## Directions for this task
Look through the entries for the string "agent", and copy each line that holds it.

## Supplied material
—————
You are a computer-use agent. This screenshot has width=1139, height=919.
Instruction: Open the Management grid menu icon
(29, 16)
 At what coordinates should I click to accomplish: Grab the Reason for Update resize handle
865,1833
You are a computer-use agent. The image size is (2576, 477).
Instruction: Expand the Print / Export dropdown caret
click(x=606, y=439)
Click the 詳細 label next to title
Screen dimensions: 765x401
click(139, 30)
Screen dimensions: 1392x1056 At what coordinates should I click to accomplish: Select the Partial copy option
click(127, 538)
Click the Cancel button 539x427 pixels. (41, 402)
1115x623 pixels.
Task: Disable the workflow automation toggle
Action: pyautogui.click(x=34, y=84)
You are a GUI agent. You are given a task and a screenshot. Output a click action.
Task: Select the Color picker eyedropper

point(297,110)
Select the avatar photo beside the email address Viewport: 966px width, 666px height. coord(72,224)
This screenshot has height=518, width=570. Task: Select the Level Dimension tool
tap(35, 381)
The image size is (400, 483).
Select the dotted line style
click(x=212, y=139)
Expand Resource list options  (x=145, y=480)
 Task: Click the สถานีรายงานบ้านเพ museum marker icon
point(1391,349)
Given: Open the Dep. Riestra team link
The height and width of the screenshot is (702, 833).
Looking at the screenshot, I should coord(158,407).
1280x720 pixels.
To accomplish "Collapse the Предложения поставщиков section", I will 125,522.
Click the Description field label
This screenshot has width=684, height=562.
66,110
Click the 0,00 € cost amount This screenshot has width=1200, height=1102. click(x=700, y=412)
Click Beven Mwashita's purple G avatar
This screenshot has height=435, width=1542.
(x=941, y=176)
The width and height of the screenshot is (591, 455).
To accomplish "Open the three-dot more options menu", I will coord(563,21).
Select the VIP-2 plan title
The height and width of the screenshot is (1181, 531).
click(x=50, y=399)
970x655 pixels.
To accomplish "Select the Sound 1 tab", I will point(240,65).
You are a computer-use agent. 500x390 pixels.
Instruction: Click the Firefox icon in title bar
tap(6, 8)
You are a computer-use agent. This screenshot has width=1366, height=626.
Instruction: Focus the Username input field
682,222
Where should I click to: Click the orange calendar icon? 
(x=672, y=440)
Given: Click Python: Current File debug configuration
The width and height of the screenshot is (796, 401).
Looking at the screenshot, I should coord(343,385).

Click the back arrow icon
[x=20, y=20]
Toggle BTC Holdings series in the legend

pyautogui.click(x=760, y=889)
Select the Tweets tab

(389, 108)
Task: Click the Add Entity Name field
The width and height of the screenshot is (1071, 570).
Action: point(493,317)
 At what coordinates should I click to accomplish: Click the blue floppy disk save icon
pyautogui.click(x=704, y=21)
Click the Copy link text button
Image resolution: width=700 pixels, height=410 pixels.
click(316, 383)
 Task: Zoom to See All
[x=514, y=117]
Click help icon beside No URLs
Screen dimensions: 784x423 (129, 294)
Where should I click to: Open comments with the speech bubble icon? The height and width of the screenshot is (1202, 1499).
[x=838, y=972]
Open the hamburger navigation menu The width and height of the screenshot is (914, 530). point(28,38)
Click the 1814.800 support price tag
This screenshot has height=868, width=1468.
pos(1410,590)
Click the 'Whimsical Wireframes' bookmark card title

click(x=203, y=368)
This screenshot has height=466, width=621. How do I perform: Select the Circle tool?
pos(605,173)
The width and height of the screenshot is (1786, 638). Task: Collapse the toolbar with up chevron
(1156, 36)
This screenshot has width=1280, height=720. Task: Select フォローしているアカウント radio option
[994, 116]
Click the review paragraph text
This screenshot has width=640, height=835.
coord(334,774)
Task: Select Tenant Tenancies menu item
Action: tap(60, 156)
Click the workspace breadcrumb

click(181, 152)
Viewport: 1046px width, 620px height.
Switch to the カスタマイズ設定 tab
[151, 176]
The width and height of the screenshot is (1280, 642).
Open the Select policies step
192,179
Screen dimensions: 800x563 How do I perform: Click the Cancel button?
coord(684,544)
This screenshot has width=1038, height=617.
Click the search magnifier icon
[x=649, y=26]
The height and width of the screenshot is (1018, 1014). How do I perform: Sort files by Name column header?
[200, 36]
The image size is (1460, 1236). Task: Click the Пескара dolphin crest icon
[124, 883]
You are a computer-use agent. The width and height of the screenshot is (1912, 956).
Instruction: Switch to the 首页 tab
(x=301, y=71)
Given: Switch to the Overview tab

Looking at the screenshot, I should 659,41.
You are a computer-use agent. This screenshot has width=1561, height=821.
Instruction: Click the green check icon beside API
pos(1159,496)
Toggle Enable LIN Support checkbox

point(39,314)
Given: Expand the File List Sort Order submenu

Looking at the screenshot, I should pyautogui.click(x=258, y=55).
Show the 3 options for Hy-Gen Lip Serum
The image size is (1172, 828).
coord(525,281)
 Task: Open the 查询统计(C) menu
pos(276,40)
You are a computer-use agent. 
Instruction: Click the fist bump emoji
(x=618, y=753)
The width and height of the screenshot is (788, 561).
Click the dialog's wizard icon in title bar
—————
## Answer section
You are a computer-use agent. This screenshot has width=1139, height=919.
You are a computer-use agent. The image size is (2576, 477).
You are a GUI agent. You are given a task and a screenshot. Output a click action.
You are a computer-use agent. 500x390 pixels.
You are a computer-use agent. This screenshot has width=1366, height=626.
You are a computer-use agent. The width and height of the screenshot is (1912, 956).
You are a computer-use agent. This screenshot has width=1561, height=821.
You are a computer-use agent. 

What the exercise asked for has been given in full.